• _Text_:
4. Description of the capital loans whose creditors may object to the granting of the permission referred to in Chapter 14 Section 13 of the Companies Act
 
Neither Almanova nor Alma Media has issued capital loans referred to in Chapter 14 Section 4 Paragraph 2 Subsection 4 of the Companies Act.
 
5. Shareholdings of Alma Media and its subsidiaries in Almanova
 
Neither Alma Media nor its subsidiaries hold any shares in Almanova.
 
6. Proposal for the increase of the share capital necessary for the payment of the merger consideration
 
For the payment of the merger consideration, the share capital of Almanova shall be increased by no less than EUR 0.60 and no more than EUR 51,000,000 by issuing no less than one (1) and no more than 85,000,000 new shares of the same class, the calculated counter-book value of which is EUR 0.60 per share. The shares shall be offered as merger consideration to the shareholders in Alma Media, except for Almanova, and the new shares shall be registered on the book-entry accounts of the shareholders recorded in the shareholders register of Alma Media in accordance with Section 7. below.
 
The new shares issued as merger consideration carry the right to full dividend for the financial period ending on 31 December 2005 and to other shareholders’ rights as of the registration of the increase of the share capital.

Entries on target coordinates
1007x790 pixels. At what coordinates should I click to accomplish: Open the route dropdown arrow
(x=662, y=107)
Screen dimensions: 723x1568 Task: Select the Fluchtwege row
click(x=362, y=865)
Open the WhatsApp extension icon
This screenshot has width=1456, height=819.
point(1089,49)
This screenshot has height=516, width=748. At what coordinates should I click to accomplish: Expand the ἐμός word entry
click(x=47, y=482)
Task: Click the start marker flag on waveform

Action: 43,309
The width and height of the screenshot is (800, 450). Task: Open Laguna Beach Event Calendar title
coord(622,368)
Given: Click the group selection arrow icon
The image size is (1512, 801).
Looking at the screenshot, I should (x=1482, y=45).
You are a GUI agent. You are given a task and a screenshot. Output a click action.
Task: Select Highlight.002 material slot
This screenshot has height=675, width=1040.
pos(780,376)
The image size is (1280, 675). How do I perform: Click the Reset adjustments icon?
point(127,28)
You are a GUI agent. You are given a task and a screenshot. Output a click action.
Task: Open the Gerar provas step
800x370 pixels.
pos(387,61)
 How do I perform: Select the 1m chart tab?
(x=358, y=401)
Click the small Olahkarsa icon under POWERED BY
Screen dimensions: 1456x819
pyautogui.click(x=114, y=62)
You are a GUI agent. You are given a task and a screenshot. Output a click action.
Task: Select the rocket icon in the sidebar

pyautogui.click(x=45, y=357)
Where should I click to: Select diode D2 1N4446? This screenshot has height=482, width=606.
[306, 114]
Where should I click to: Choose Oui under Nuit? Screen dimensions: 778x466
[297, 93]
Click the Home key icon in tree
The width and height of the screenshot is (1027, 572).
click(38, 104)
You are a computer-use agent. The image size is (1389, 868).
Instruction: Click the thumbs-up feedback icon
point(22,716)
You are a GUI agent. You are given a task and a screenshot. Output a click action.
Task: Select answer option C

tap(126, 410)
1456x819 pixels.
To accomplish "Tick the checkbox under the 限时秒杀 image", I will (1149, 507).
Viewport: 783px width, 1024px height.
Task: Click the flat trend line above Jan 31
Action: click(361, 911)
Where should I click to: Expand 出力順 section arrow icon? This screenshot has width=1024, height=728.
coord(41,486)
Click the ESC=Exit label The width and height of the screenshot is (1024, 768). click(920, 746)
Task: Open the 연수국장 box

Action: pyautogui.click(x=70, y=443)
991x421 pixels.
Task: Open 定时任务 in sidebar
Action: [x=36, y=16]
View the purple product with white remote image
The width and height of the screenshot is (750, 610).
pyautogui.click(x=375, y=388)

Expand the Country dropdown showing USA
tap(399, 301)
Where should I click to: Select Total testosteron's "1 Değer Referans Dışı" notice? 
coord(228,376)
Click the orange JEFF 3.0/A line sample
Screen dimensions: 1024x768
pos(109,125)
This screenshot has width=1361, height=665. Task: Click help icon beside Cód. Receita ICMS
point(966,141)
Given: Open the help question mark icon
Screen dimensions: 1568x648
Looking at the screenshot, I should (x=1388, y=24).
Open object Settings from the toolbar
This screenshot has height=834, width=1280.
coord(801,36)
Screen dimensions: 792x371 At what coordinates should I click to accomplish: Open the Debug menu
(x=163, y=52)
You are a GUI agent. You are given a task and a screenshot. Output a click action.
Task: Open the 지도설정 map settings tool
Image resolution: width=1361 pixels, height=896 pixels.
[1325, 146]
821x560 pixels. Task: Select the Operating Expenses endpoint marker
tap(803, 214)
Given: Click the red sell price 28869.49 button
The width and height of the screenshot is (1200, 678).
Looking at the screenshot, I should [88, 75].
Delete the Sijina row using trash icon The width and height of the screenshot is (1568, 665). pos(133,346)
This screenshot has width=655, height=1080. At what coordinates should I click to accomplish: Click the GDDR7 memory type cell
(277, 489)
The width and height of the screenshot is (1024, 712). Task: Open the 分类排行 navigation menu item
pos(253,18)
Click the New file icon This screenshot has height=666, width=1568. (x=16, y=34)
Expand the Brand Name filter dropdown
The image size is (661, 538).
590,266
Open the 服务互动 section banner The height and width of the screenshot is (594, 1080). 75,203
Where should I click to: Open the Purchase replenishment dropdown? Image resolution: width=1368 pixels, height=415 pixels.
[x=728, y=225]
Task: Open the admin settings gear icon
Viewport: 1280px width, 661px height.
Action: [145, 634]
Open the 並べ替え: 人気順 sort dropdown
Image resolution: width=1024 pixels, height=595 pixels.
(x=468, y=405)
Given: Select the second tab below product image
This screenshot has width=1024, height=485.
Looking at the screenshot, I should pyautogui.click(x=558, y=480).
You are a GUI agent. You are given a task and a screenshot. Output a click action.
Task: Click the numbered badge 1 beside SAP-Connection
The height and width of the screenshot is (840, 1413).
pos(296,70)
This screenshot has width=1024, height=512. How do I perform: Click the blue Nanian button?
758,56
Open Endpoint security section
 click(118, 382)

• _Actions to take_:
- 1) In the merger text, swap "Companies Act" for "Limited Liability Companies Act" and write out the passage between "4. Description of" and "the Companies Act.", inclusive.
- 2) Answer these questions from the merger text:
(a) What is the largest amount by which the share capital of Almanova may be increased?
(b) How many shares in Almanova do Alma Media and its subsidiaries hold?
(c) On what date does the financial period end for which the new shares carry the right to full dividend?

• _Answer list_:
- 1)
4. Description of the capital loans whose creditors may object to the granting of the permission referred to in Chapter 14 Section 13 of the Limited Liability Companies Act
 
Neither Almanova nor Alma Media has issued capital loans referred to in Chapter 14 Section 4 Paragraph 2 Subsection 4 of the Limited Liability Companies Act.

- 2)
(a) EUR 51,000,000
(b) None
(c) 31 December 2005